[Available records Boundary: Start]

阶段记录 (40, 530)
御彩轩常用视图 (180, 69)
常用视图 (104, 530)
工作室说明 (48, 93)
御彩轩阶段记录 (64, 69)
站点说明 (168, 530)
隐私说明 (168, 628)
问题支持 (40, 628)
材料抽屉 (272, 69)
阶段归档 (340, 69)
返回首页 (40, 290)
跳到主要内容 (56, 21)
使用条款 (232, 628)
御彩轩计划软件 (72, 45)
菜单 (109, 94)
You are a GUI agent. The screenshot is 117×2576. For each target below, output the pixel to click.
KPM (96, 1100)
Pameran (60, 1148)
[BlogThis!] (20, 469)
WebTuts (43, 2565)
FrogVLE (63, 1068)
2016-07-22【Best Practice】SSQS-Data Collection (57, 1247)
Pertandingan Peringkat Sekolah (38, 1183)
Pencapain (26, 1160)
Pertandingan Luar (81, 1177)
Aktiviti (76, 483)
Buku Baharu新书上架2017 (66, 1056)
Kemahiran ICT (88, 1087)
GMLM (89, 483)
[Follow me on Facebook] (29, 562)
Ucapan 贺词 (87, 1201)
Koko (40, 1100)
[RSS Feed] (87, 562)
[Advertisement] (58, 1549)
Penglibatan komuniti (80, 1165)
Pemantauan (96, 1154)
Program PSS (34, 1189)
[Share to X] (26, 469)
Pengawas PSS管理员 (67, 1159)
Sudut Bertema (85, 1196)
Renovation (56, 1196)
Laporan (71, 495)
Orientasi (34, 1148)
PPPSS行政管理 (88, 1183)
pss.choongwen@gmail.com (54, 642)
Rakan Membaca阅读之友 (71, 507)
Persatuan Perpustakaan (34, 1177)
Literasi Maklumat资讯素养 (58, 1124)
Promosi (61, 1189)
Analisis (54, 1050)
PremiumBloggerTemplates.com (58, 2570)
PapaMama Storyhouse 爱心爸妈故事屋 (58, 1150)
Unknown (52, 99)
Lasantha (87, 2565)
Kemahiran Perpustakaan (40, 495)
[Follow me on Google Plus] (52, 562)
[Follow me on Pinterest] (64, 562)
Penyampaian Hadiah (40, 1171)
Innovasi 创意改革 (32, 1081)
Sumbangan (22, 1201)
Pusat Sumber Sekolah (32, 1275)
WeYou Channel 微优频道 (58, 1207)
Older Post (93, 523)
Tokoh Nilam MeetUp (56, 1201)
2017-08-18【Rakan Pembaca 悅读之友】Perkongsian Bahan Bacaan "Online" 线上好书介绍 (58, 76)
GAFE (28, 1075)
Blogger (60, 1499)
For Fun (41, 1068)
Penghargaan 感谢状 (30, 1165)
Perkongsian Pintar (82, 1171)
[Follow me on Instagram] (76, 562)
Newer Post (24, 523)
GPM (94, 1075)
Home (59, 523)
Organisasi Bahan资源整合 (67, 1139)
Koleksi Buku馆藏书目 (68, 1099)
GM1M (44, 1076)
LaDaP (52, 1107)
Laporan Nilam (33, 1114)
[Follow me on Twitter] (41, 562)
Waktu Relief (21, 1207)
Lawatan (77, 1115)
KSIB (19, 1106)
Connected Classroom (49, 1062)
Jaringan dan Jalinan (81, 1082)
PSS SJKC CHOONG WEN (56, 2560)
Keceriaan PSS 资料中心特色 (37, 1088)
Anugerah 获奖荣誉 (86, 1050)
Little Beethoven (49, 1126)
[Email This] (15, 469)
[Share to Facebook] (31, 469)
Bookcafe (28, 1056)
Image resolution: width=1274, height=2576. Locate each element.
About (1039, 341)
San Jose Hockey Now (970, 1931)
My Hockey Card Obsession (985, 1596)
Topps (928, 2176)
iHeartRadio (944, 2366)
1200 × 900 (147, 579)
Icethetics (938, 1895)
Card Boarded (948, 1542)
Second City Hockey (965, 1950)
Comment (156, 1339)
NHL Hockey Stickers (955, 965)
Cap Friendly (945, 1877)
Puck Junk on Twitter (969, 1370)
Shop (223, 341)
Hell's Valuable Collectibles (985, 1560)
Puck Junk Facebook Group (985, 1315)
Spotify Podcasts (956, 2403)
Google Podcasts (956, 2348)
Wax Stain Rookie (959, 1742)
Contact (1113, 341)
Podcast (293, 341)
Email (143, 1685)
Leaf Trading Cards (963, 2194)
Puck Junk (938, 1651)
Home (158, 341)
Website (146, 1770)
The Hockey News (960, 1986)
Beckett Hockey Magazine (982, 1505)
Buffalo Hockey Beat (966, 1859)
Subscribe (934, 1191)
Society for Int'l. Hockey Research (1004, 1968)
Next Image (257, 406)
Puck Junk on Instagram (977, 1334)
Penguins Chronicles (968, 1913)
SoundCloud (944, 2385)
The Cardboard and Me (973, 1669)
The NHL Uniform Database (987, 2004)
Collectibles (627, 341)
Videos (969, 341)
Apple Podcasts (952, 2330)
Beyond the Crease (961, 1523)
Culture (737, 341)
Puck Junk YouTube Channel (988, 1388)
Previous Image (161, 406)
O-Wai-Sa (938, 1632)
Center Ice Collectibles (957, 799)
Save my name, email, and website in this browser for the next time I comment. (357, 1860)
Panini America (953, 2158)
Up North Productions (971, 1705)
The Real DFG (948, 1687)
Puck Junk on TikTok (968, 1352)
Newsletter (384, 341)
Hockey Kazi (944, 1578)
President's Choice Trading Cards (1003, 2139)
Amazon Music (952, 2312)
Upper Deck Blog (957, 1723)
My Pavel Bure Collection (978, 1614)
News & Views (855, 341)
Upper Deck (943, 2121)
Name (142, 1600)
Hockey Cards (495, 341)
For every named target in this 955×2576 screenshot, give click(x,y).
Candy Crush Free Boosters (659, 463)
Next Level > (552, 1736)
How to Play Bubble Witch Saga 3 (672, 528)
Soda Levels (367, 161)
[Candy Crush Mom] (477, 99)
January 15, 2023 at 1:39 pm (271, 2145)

[Available records Boundary: End]

Reproduce all entries exactly, leaving each one whole.

阶段记录 (40, 530)
御彩轩常用视图 (180, 69)
常用视图 (104, 530)
工作室说明 (48, 93)
御彩轩阶段记录 (64, 69)
站点说明 (168, 530)
隐私说明 (168, 628)
问题支持 (40, 628)
材料抽屉 (272, 69)
阶段归档 (340, 69)
返回首页 (40, 290)
跳到主要内容 (56, 21)
使用条款 (232, 628)
御彩轩计划软件 (72, 45)
菜单 (109, 94)
You are a GUI agent. The screenshot is 117×2576. For each target below, output the pixel to click.
KPM (96, 1100)
Pameran (60, 1148)
[BlogThis!] (20, 469)
WebTuts (43, 2565)
FrogVLE (63, 1068)
2016-07-22【Best Practice】SSQS-Data Collection (57, 1247)
Pertandingan Peringkat Sekolah (38, 1183)
Pencapain (26, 1160)
Pertandingan Luar (81, 1177)
Aktiviti (76, 483)
Buku Baharu新书上架2017 (66, 1056)
Kemahiran ICT (88, 1087)
GMLM (89, 483)
[Follow me on Facebook] (29, 562)
Ucapan 贺词 (87, 1201)
Koko (40, 1100)
[RSS Feed] (87, 562)
[Advertisement] (58, 1549)
Penglibatan komuniti (80, 1165)
Pemantauan (96, 1154)
Program PSS (34, 1189)
[Share to X] (26, 469)
Pengawas PSS管理员 (67, 1159)
Sudut Bertema (85, 1196)
Renovation (56, 1196)
Laporan (71, 495)
Orientasi (34, 1148)
PPPSS行政管理 (88, 1183)
pss.choongwen@gmail.com (54, 642)
Rakan Membaca阅读之友 (71, 507)
Persatuan Perpustakaan (34, 1177)
Literasi Maklumat资讯素养 (58, 1124)
Promosi (61, 1189)
Analisis (54, 1050)
PremiumBloggerTemplates.com (58, 2570)
PapaMama Storyhouse 爱心爸妈故事屋 (58, 1150)
Unknown (52, 99)
Lasantha (87, 2565)
Kemahiran Perpustakaan (40, 495)
[Follow me on Google Plus] (52, 562)
[Follow me on Pinterest] (64, 562)
Penyampaian Hadiah (40, 1171)
Innovasi 创意改革 (32, 1081)
Sumbangan (22, 1201)
Pusat Sumber Sekolah (32, 1275)
WeYou Channel 微优频道 (58, 1207)
Older Post (93, 523)
Tokoh Nilam MeetUp (56, 1201)
2017-08-18【Rakan Pembaca 悅读之友】Perkongsian Bahan Bacaan "Online" 线上好书介绍 (58, 76)
GAFE (28, 1075)
Blogger (60, 1499)
For Fun (41, 1068)
Penghargaan 感谢状 (30, 1165)
Perkongsian Pintar (82, 1171)
[Follow me on Instagram] (76, 562)
Newer Post (24, 523)
GPM (94, 1075)
Home (59, 523)
Organisasi Bahan资源整合 (67, 1139)
Koleksi Buku馆藏书目 (68, 1099)
GM1M (44, 1076)
LaDaP (52, 1107)
Laporan Nilam (33, 1114)
[Follow me on Twitter] (41, 562)
Waktu Relief (21, 1207)
Lawatan (77, 1115)
KSIB (19, 1106)
Connected Classroom (49, 1062)
Jaringan dan Jalinan (81, 1082)
PSS SJKC CHOONG WEN (56, 2560)
Keceriaan PSS 资料中心特色 (37, 1088)
Anugerah 获奖荣誉 (86, 1050)
Little Beethoven (49, 1126)
[Email This] (15, 469)
[Share to Facebook] (31, 469)
Bookcafe (28, 1056)
Image resolution: width=1274, height=2576. Locate each element.
About (1039, 341)
San Jose Hockey Now (970, 1931)
My Hockey Card Obsession (985, 1596)
Topps (928, 2176)
iHeartRadio (944, 2366)
1200 × 900 (147, 579)
Icethetics (938, 1895)
Card Boarded (948, 1542)
Second City Hockey (965, 1950)
Comment (156, 1339)
NHL Hockey Stickers (955, 965)
Cap Friendly (945, 1877)
Puck Junk on Twitter (969, 1370)
Shop (223, 341)
Hell's Valuable Collectibles (985, 1560)
Puck Junk Facebook Group (985, 1315)
Spotify Podcasts (956, 2403)
Google Podcasts (956, 2348)
Wax Stain Rookie (959, 1742)
Contact (1113, 341)
Podcast (293, 341)
Email (143, 1685)
Leaf Trading Cards (963, 2194)
Puck Junk (938, 1651)
Home (158, 341)
Website (146, 1770)
The Hockey News (960, 1986)
Beckett Hockey Magazine (982, 1505)
Buffalo Hockey Beat (966, 1859)
Subscribe (934, 1191)
Society for Int'l. Hockey Research (1004, 1968)
Next Image (257, 406)
Puck Junk on Instagram (977, 1334)
Penguins Chronicles (968, 1913)
SoundCloud (944, 2385)
The Cardboard and Me (973, 1669)
The NHL Uniform Database (987, 2004)
Collectibles (627, 341)
Videos (969, 341)
Apple Podcasts (952, 2330)
Beyond the Crease (961, 1523)
Culture (737, 341)
Puck Junk YouTube Channel (988, 1388)
Previous Image (161, 406)
O-Wai-Sa (938, 1632)
Center Ice Collectibles (957, 799)
Save my name, email, and website in this browser for the next time I comment. (357, 1860)
Panini America (953, 2158)
Up North Productions (971, 1705)
The Real DFG (948, 1687)
Puck Junk on TikTok (968, 1352)
Newsletter (384, 341)
Hockey Kazi (944, 1578)
President's Choice Trading Cards (1003, 2139)
Amazon Music (952, 2312)
Upper Deck Blog (957, 1723)
My Pavel Bure Collection (978, 1614)
News & Views (855, 341)
Upper Deck (943, 2121)
Name (142, 1600)
Hockey Cards (495, 341)
For every named target in this 955×2576 screenshot, give click(x,y).
Candy Crush Free Boosters (659, 463)
Next Level > (552, 1736)
How to Play Bubble Witch Saga 3 (672, 528)
Soda Levels (367, 161)
[Candy Crush Mom] (477, 99)
January 15, 2023 at 1:39 pm (271, 2145)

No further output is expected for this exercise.